The headline number was +7.5% year-on-year, ex-out food and energy and it was +6%. And while CPI entirely misses the mark on things like rental housing increases (get that right and inflation’s notably higher), we’re looking at 1982 inflation even by way of the reported numbers.
And while stocks sold off notably on the news, as you’ll see below (if they hold right here), no big deal so far this morning. I.e., they’re rallying off the lows as I type…
You see, the market these days sees things in a very narrow time window. And, surely, if “it” looks out just to mid-year, it fully well knows that, say, March-on, year-on-year inflation prints should come notably off the boil.
For example, last January CPI was up 1.4%, by March it was up 2.6%, by April 4.2%, by May 5.0% and by June 5.4%. So, barring an even huger ramp up in the rate of price increases than we’ve seen of late, headline CPI is set to moderate going forward.
And, one might expect, barring oodles of other risks — geopolitics, mid-term election angst, the Fed tightening policy (and tighten they will [till they crack the markets]) amid weakening data, crazy high tech-sector valuations, and so on — hitting the tape, that stocks will have a decent go of it as the reported inflation numbers abate a bit.
That said, one should in no way take those oodles of other risks the least bit lightly!
Asian equities were mixed overnight, with 7 of the 16 markets we track closing lower.
Same for Europe this morning, with 11 of the 19 bourses we follow in the red as I type.
With banks, materials and energy the only sectors so far in the green, US stocks are, albeit to a small degree among the major averages (save for the tech-heavy Nasdaq), mostly in the red to start the session: Dow down 52 points (0.11%), SP500 down 0.34%, SP500 Equal Weight down 0.09%, Nasdaq 100 down 0.75%, Nasdaq Comp down 0.58%, Russell 2000 up 0.11%.
The VIX sits at 20.64, up 3.41%.
Oil futures are up 1.68%, gold’s flat, silver’s up 0.79%, copper futures are up 1.75% and the ag complex (DBA) is up 0.73%.
The 10-year treasury is down (yield up) and the dollar is up 0.06%.
Among our 39 core positions (excluding cash and short-term bond ETF), 19 — led by Disney, metals miners, Viacom/CBS, oil services stocks and ALB (lithium miner) — are in the green so far this morning.
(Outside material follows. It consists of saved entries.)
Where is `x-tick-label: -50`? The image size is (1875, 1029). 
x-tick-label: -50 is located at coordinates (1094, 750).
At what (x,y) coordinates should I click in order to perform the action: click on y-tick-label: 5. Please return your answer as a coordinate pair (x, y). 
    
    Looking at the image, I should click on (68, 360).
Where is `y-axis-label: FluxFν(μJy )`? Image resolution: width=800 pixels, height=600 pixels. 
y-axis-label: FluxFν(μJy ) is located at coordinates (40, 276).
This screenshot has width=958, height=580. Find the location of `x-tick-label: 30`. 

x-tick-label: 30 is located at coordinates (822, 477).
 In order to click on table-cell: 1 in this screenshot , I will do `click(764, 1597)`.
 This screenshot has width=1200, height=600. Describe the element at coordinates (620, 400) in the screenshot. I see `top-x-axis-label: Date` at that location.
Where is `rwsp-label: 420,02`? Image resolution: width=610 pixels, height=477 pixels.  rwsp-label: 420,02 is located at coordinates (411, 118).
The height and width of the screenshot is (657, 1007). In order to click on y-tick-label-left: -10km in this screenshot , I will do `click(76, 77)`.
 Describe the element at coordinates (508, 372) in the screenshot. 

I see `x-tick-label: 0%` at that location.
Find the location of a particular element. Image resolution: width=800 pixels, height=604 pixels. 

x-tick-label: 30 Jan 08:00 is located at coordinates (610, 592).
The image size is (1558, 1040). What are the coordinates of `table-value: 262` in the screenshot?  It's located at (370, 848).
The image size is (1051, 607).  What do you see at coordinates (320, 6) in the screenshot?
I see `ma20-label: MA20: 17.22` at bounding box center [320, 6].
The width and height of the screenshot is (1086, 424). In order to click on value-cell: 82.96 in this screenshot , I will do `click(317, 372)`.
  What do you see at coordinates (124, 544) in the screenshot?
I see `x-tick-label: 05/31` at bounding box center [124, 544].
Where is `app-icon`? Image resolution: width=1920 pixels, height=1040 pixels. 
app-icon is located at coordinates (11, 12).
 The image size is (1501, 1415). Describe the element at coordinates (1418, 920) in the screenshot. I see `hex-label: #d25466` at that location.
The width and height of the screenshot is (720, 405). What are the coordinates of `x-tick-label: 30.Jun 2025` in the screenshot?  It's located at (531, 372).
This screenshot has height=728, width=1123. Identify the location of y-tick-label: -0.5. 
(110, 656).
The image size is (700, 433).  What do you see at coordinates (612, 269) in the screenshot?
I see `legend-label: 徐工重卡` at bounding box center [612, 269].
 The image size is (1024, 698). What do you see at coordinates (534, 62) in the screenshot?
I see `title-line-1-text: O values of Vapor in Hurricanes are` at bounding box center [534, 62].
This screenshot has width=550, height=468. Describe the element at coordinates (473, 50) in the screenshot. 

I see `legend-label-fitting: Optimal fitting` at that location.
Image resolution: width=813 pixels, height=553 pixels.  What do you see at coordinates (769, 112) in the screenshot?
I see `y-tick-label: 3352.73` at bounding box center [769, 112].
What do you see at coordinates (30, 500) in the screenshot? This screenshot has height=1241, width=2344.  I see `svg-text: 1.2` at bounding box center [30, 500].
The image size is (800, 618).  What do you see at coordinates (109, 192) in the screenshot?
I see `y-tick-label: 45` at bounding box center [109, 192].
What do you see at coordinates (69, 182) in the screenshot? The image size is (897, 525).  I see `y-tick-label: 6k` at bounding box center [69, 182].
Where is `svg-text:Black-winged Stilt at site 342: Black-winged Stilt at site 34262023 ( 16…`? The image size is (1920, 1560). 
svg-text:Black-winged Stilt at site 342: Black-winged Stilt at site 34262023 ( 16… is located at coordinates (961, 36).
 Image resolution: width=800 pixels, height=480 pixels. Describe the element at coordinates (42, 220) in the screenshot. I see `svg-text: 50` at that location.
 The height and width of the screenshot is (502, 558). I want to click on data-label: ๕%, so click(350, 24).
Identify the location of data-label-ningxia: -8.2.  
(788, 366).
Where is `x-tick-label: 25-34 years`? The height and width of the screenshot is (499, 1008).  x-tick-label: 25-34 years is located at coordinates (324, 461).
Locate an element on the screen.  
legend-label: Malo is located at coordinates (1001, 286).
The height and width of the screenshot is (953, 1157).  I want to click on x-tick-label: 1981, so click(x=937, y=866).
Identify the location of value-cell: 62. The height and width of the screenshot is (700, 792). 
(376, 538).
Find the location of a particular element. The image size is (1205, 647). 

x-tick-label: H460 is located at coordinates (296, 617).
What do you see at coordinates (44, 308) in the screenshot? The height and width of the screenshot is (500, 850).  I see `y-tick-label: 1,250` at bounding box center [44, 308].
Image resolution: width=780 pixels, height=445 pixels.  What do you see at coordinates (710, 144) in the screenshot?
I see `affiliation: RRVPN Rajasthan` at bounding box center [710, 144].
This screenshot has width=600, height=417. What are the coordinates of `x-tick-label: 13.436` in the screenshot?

The 20 losers are led lower by Sweden equities, AMD (chip maker), carbon credits, tech stocks and Indian equities.
“A market economy will incessantly revitalize itself from within by scrapping old and failing businesses and then reallocating resources to newer, more productive ones.”
Coincidentally, yesterday afternoon I came across a Project Syndicate article titled The New Crisis of Central Banking:
Here’s a snippet: emphasis mine…
“For the past few decades, central banks have been at the vanguard of a successful campaign to ward off recessions. But even when effective, such efforts frequently involve new and untested instruments with unwanted side effects and hidden costs, some of which could be significant and long-lasting. One well-known casualty is lost productivity, a problem that has probably recurred in the current crisis, as large-scale asset purchases and government subsidies and guarantees propped up companies that otherwise would have failed.”